## Given records
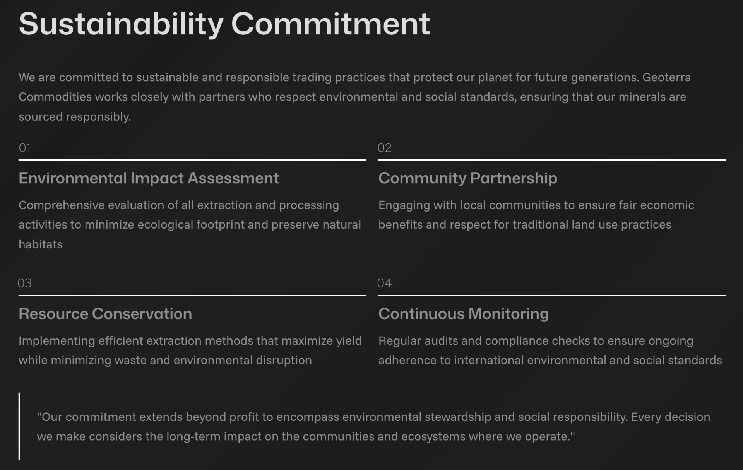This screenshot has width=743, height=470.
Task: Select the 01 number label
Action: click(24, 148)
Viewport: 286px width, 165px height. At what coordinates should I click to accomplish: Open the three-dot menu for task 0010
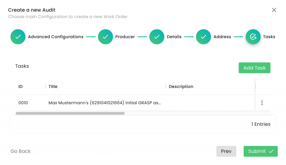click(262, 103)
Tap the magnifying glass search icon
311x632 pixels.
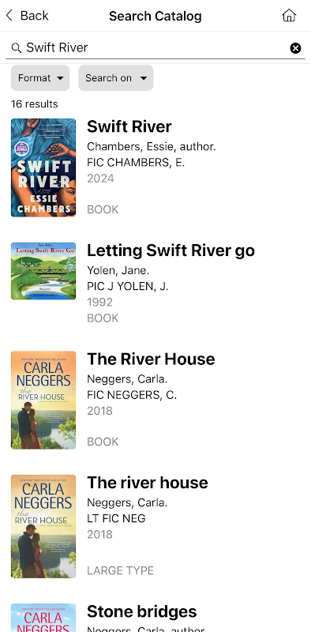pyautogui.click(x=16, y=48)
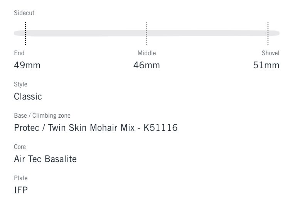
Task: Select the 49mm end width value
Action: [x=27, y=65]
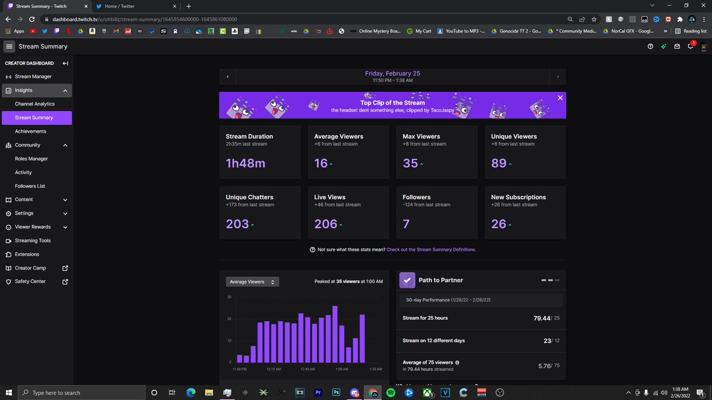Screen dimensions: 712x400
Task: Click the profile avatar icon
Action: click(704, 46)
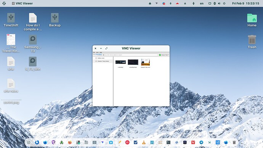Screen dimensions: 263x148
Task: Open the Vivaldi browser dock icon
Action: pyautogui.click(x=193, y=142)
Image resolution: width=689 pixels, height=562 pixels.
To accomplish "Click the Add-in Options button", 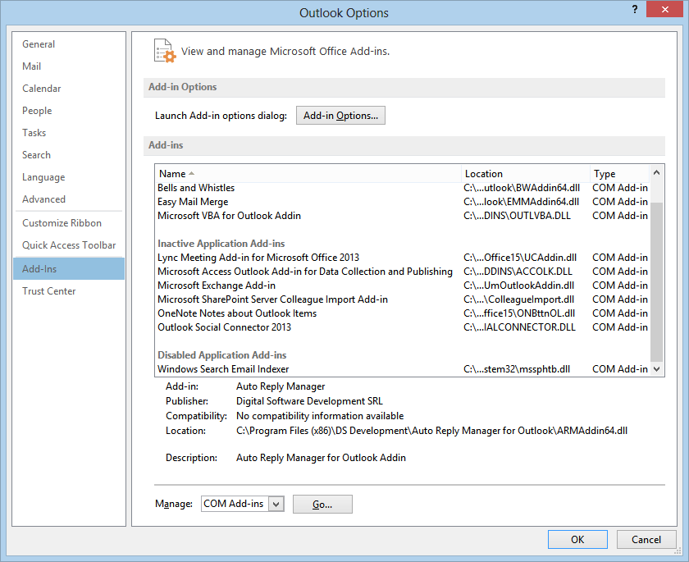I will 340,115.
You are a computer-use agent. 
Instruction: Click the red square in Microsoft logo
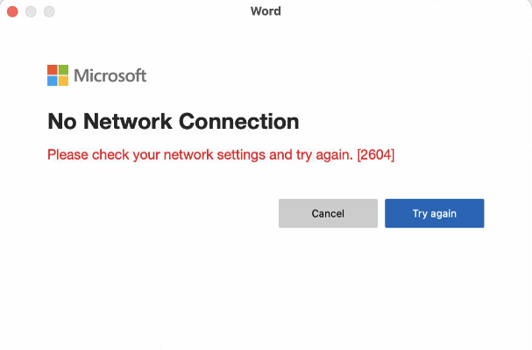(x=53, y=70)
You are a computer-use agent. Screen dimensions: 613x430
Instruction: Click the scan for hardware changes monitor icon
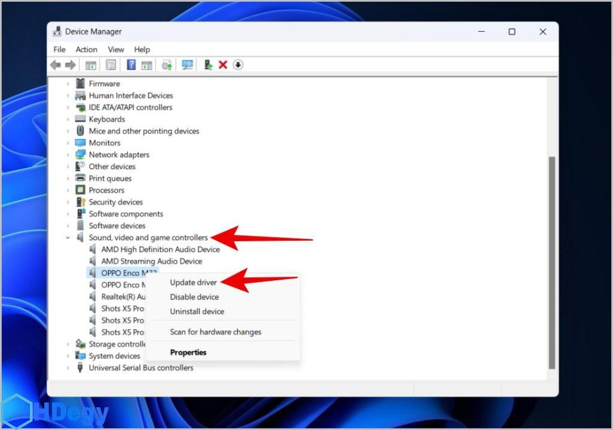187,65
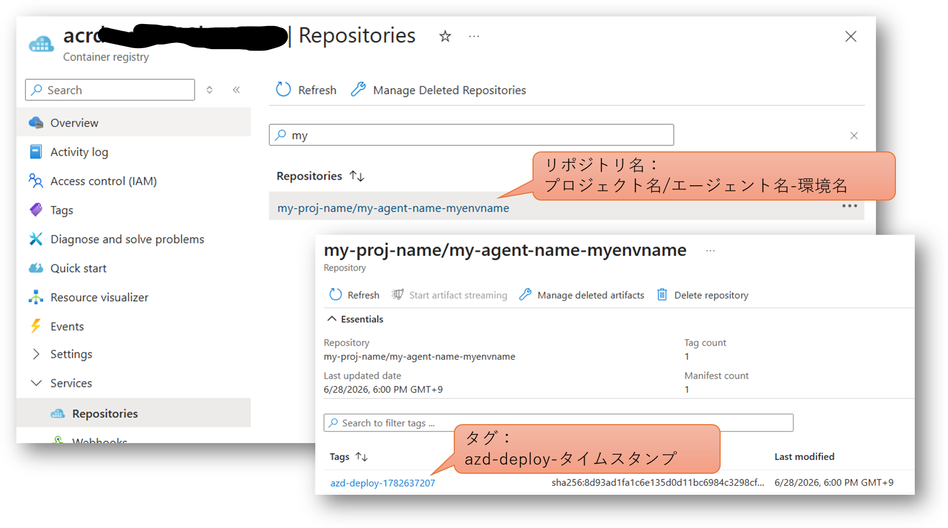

## Problem to solve
An exact copy is needed of the entries above, starting at the line that holds "Viewport: 286px width, 165px" and stopping at the line that holds "Tap the magnifying glass search icon", both kept; pictures stay out.

## Response to the exercise
Viewport: 286px width, 165px height. At what coordinates should I click to accomplish: Open the three-dot menu for task 0010
click(262, 103)
Tap the magnifying glass search icon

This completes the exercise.